At the same time, right along side of that loving, idealistic side, I have a very skeptical, suspicious side. My ear is constantly listening for “the rest of the story,” or some subtle body language, or slip of the tongue, that is a clue to the dark side of the person trying to get away with something. If the facts in evidence say certain ugly things about you, then you will have a hard time convincing me you’ve changed your ways. Example: “once a cheater, always a cheater” is (sadly) something I believe, no matter the miles of redemption you may have walked or the groveling you might have done.
It’s a weird and uncomfortable juxtaposition to live in.
Time has certainly proven to be the universal “mellower.” 30 years ago, I was a much more stubborn, heels-dug-in, righteous, annoying know-it-all, and no matter how often or loud you said it, you couldn’t convince me of anything I didn’t want to believe.

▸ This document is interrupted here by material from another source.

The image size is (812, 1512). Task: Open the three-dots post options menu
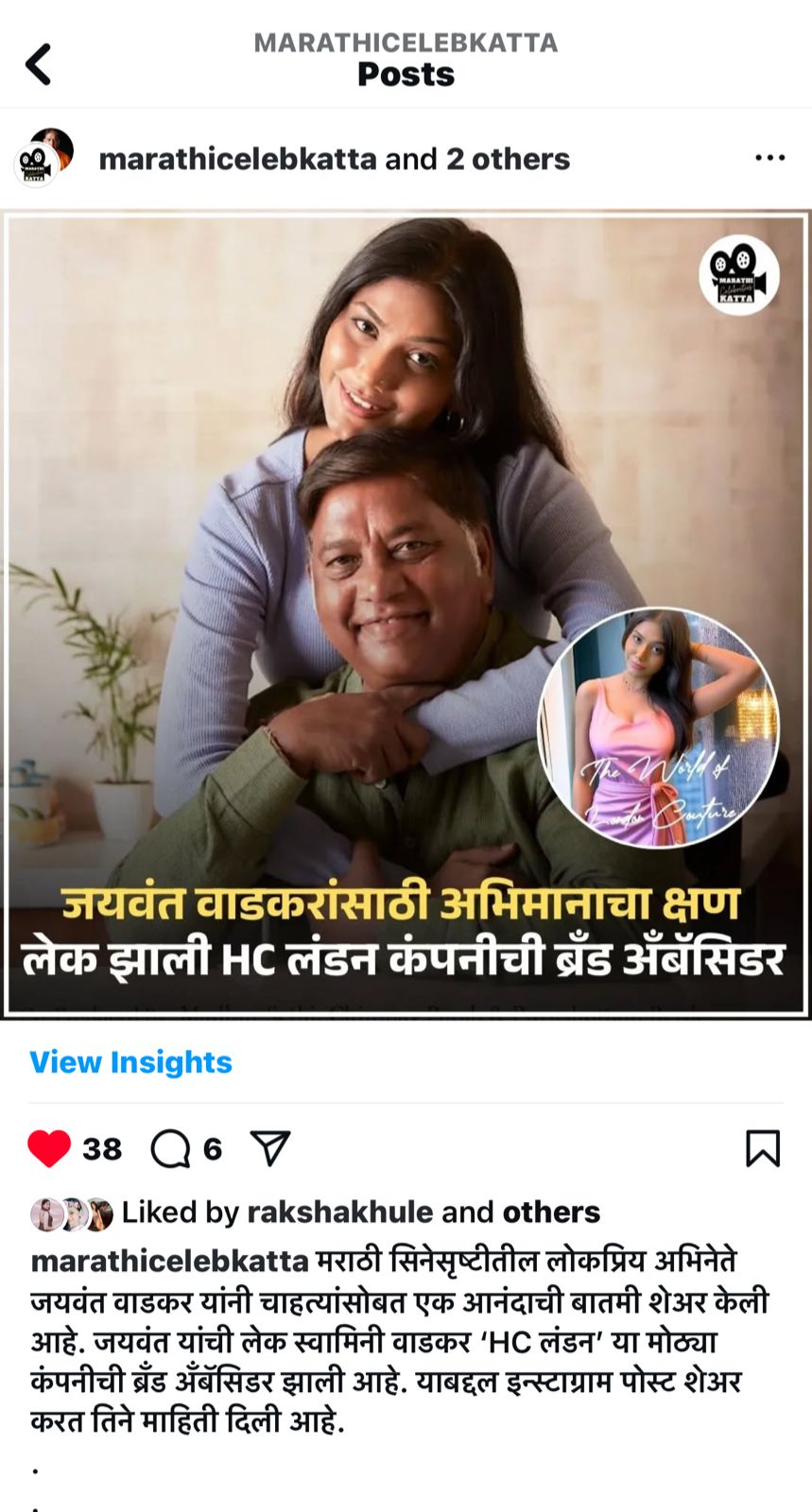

Today, at 50+ years old, I can say for sure that time has mellowed me in lots of ways, and I am quite sure I’ll enjoy the gifts and joys of continued mellowing as the years pass. Still, there are a few things about which I feel just as strongly as I did when I was 20. My fierce loyalty to my family, friends, and loved ones, for example, is something I'm passionate about. If you’re lucky enough to call me a friend, you’ve got someone on your side who's got your back like you’ve never known! I love this about myself, and it's something I’m proud of. If pride is yet another evolution hurdle to clear, well, I guess I’m still running on that track too. ...and I’m good with that.